_Problem statement_: Can you copy the listing word for word, from the line containing "At what (x,y)" through the end of the listing, leaving out the pictures?

────

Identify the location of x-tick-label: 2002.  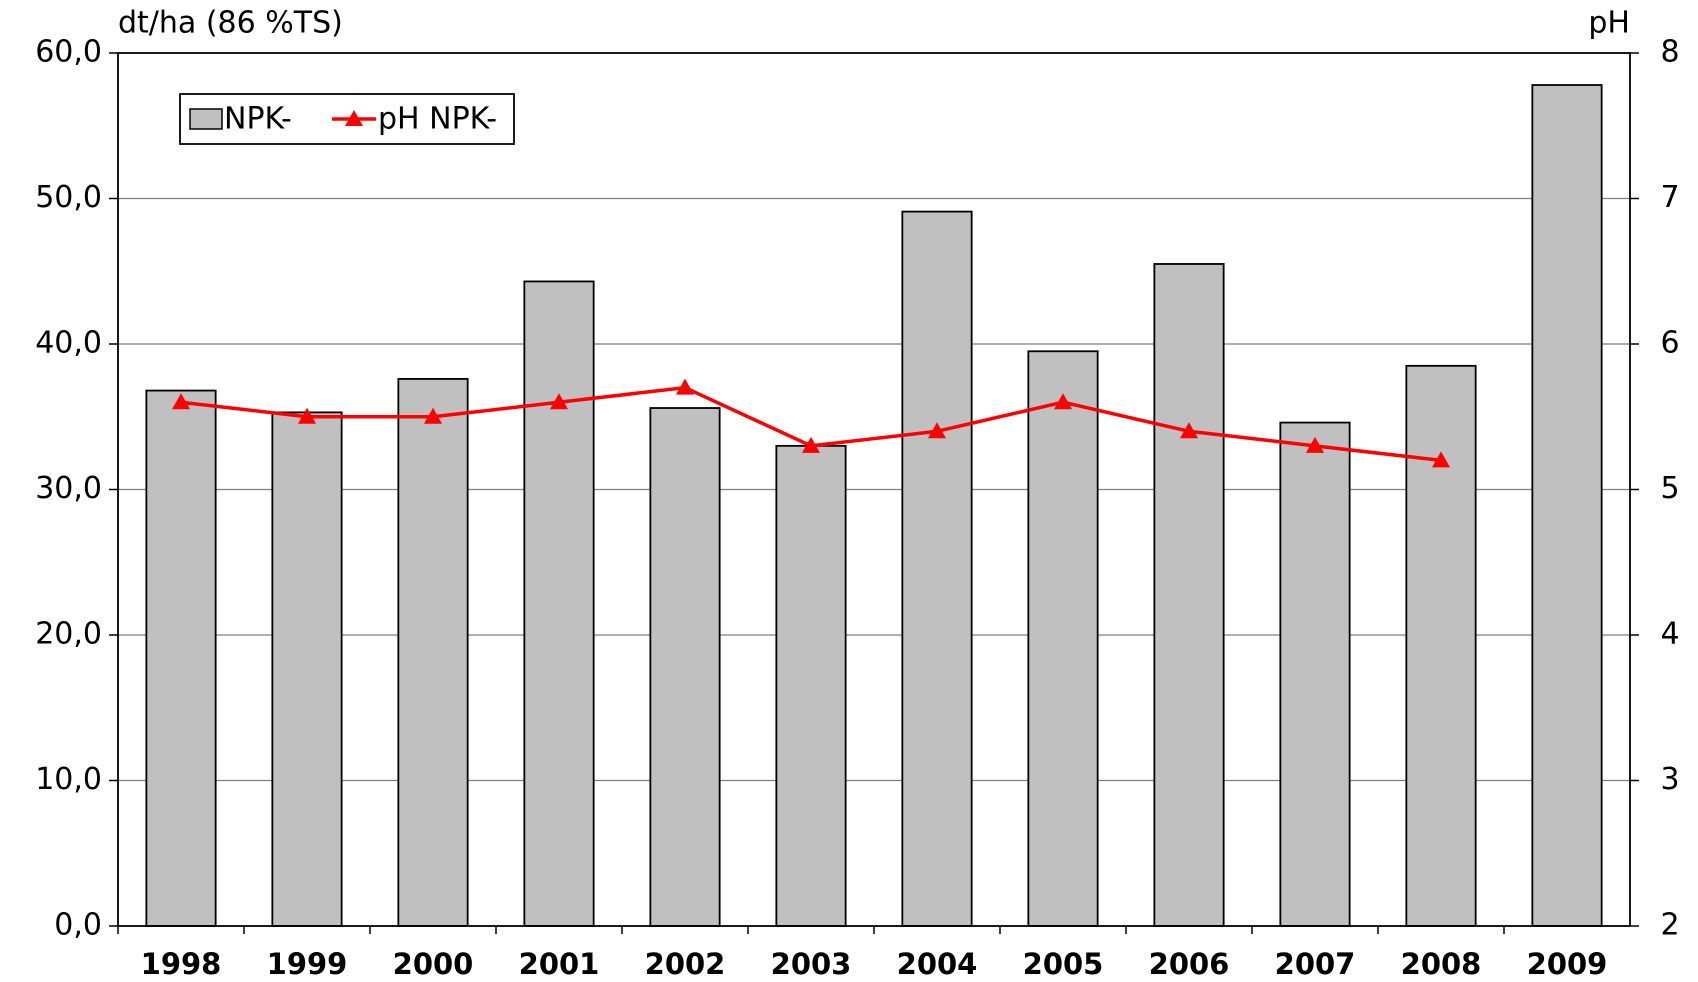
(686, 964).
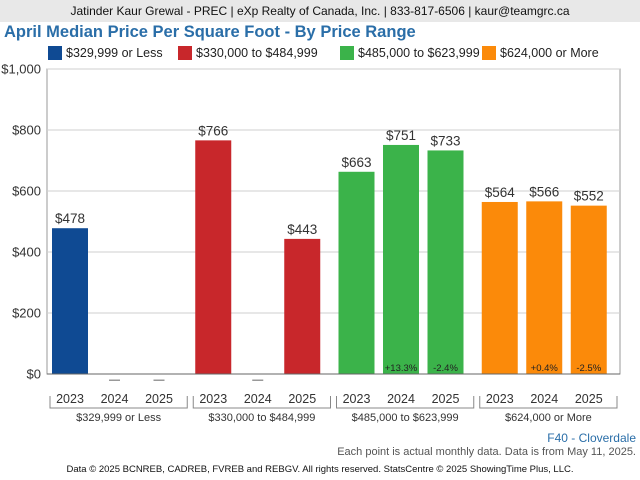 This screenshot has height=480, width=640. What do you see at coordinates (402, 368) in the screenshot?
I see `yoy-change-label: +13.3%` at bounding box center [402, 368].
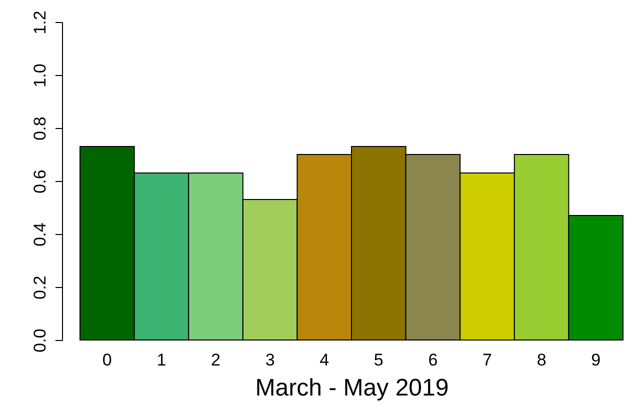  What do you see at coordinates (541, 360) in the screenshot?
I see `x-tick-label: 8` at bounding box center [541, 360].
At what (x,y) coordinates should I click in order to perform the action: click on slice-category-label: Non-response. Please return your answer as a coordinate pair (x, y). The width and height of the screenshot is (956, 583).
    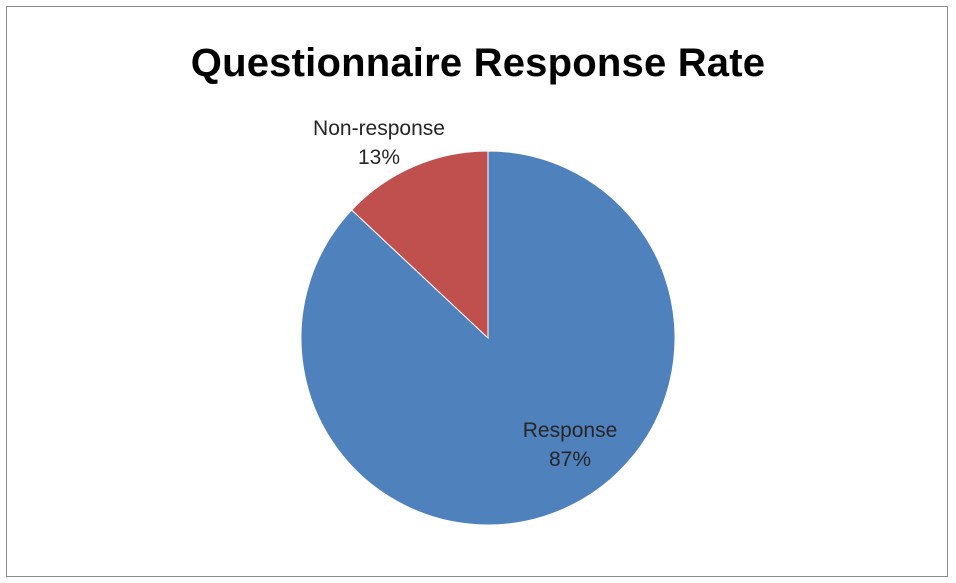
    Looking at the image, I should click on (379, 128).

────

_Result below_:
At what (x,y) coordinates should I click in order to perform the action: click on slice-category-label: Non-response. Please return your answer as a coordinate pair (x, y). The width and height of the screenshot is (956, 583).
    Looking at the image, I should click on (379, 128).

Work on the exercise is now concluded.